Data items
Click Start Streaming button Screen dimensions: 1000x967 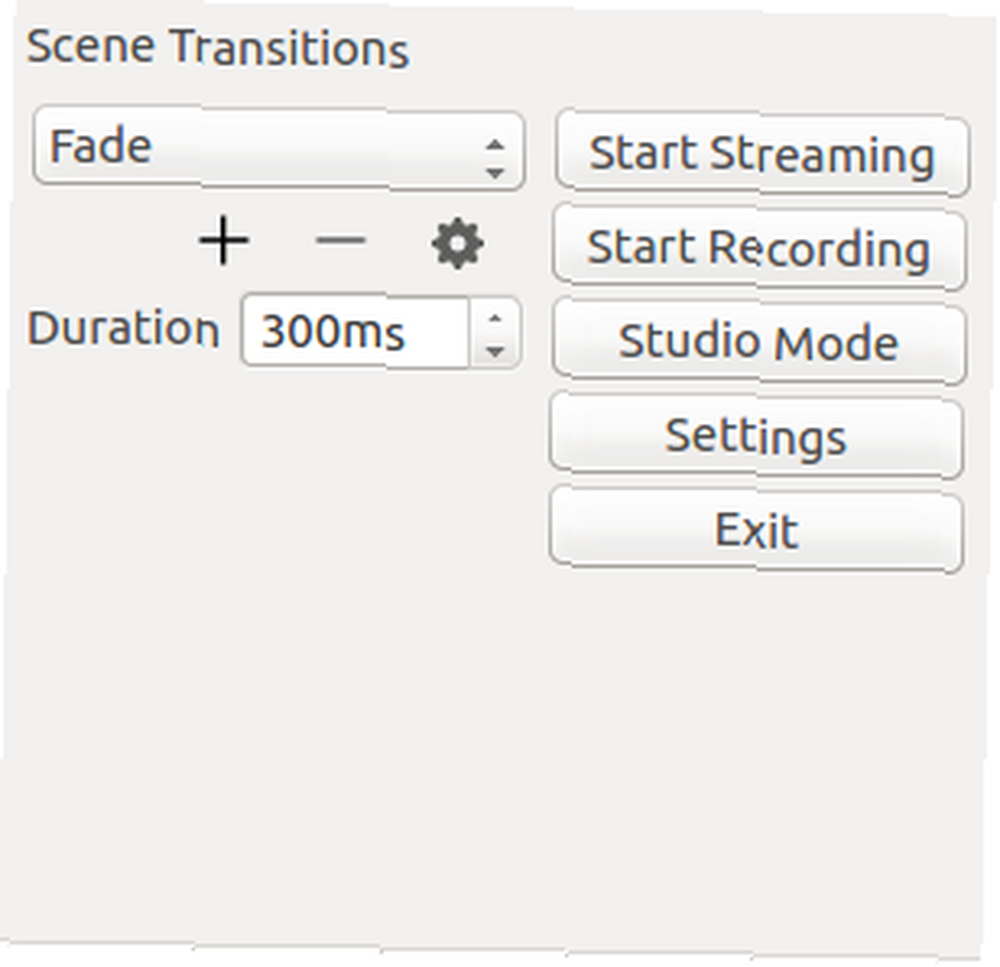[x=762, y=154]
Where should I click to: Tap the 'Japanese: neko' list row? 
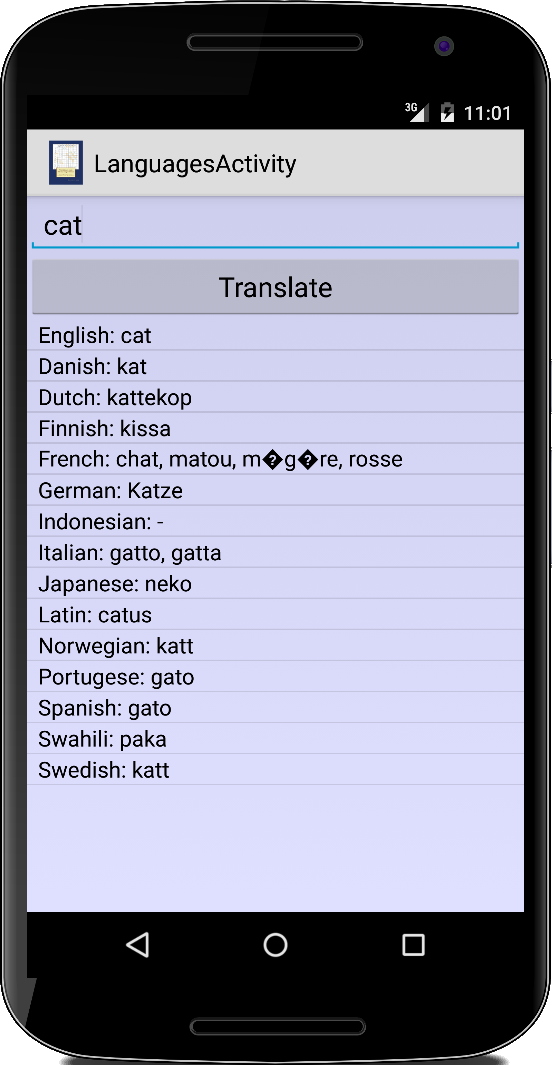275,584
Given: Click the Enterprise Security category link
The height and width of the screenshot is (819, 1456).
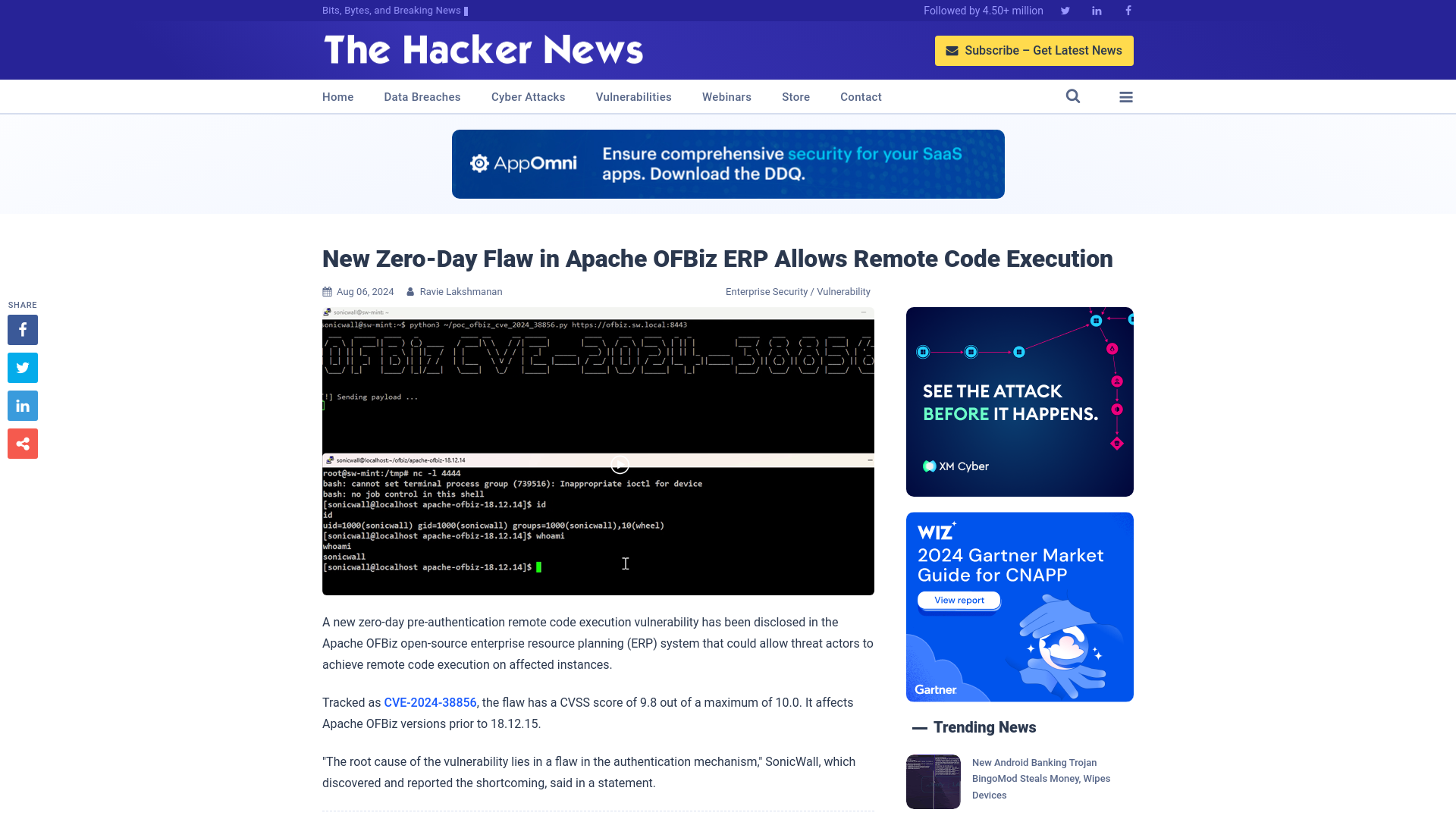Looking at the screenshot, I should pyautogui.click(x=766, y=291).
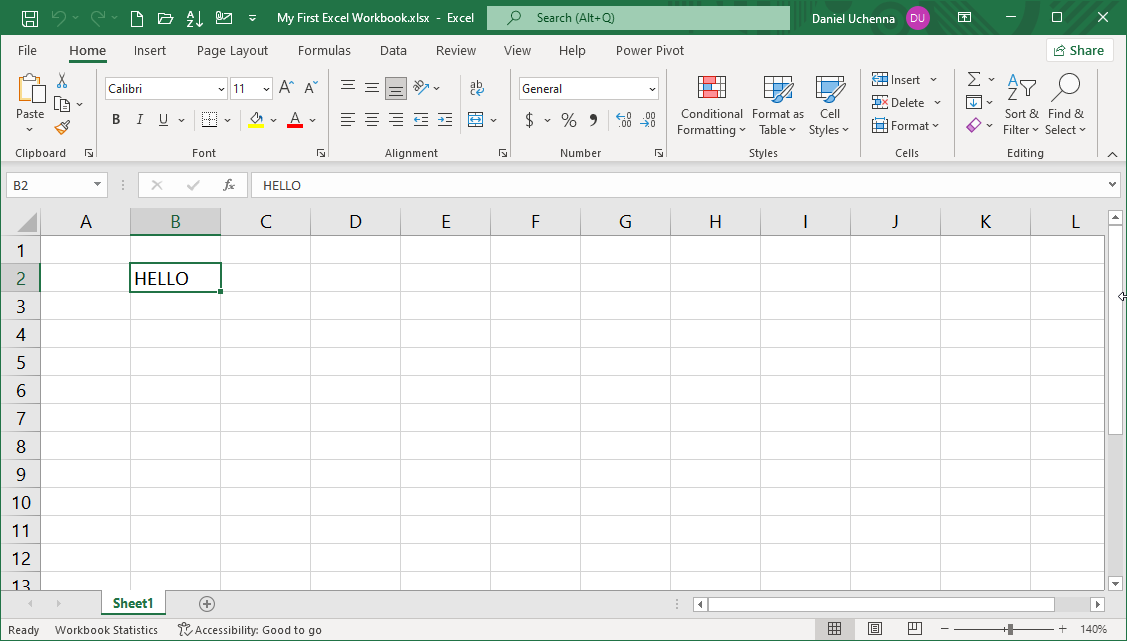Expand the Number Format dropdown showing General
This screenshot has width=1127, height=641.
click(651, 88)
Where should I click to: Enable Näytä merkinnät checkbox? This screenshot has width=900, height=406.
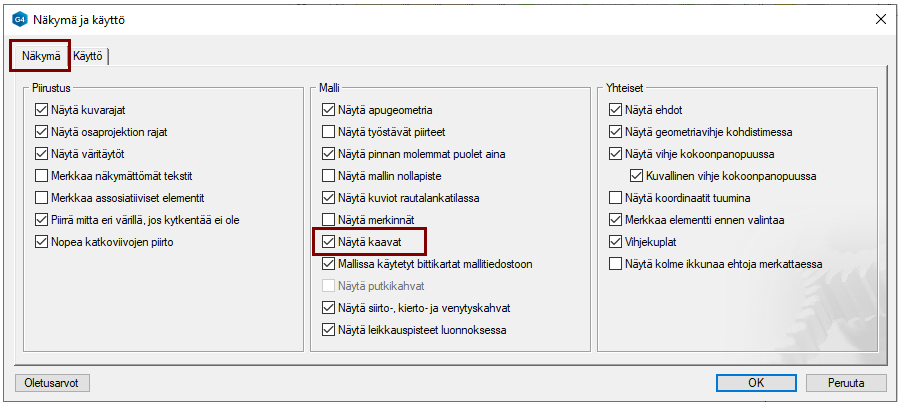point(329,220)
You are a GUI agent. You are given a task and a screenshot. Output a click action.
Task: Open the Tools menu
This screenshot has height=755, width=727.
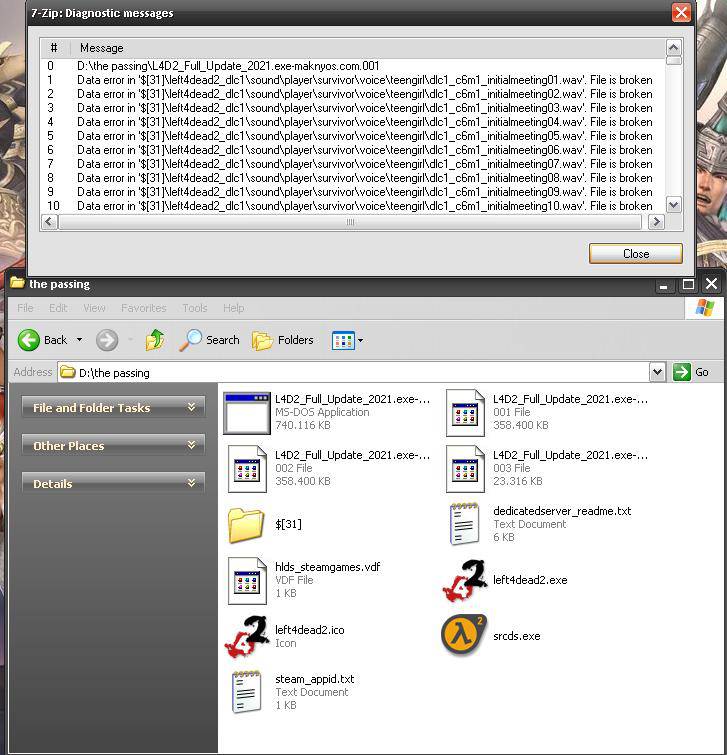(x=195, y=308)
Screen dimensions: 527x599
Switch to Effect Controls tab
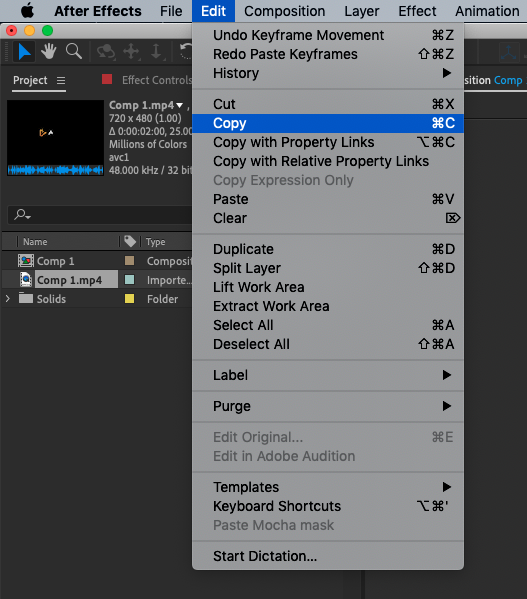[157, 80]
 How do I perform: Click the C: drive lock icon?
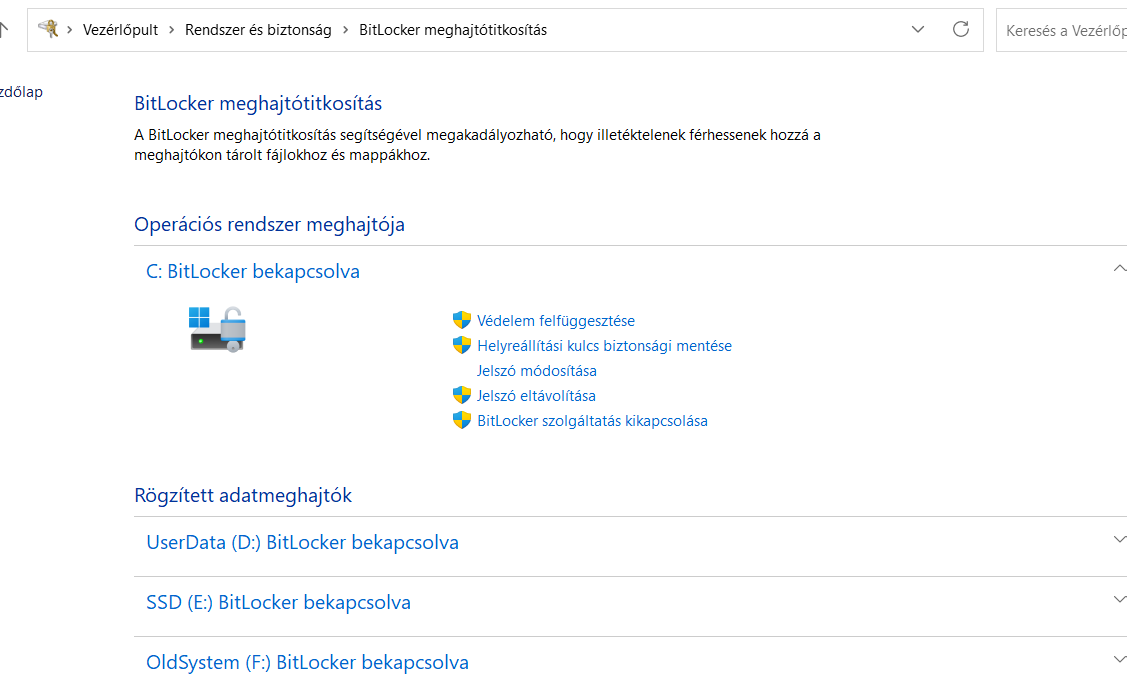(x=218, y=329)
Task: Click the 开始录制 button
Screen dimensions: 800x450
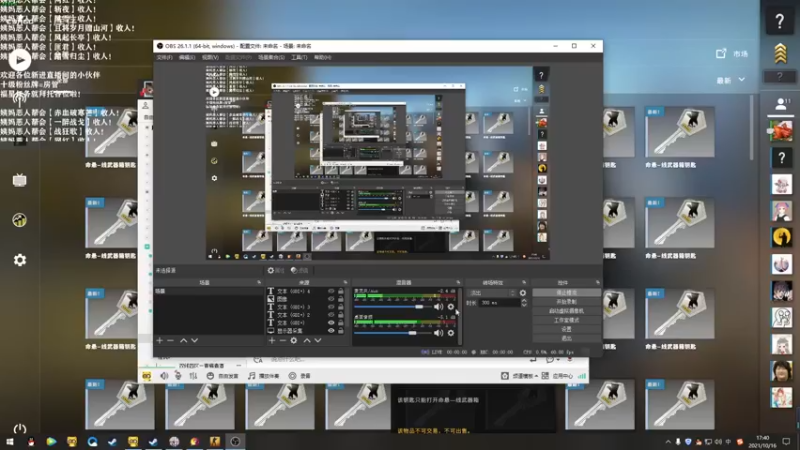Action: point(566,301)
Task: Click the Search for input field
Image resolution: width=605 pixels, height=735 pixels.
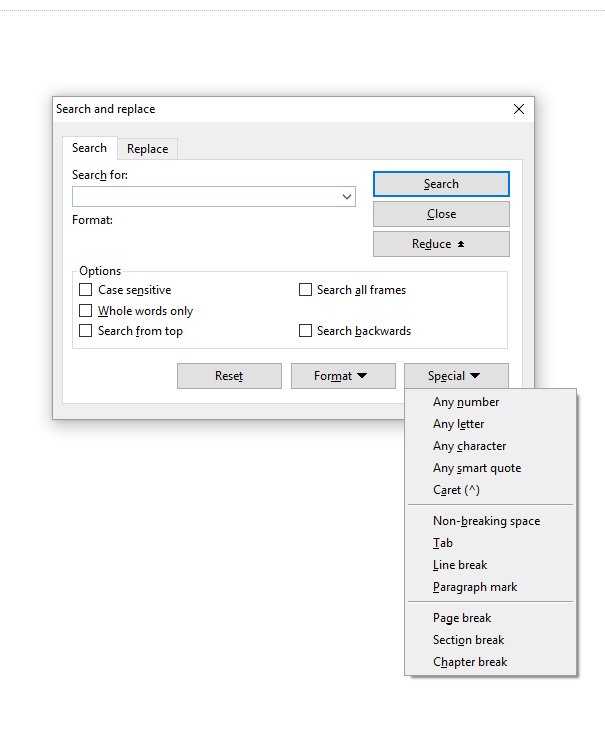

WHAT IS REQUIRED ::
Word for word, set down the lines from the line with "Task: Click the Search for input field" through the last line of the entries, and nothing else; the pictures stay out.

RESPONSE ::
Task: Click the Search for input field
Image resolution: width=605 pixels, height=735 pixels.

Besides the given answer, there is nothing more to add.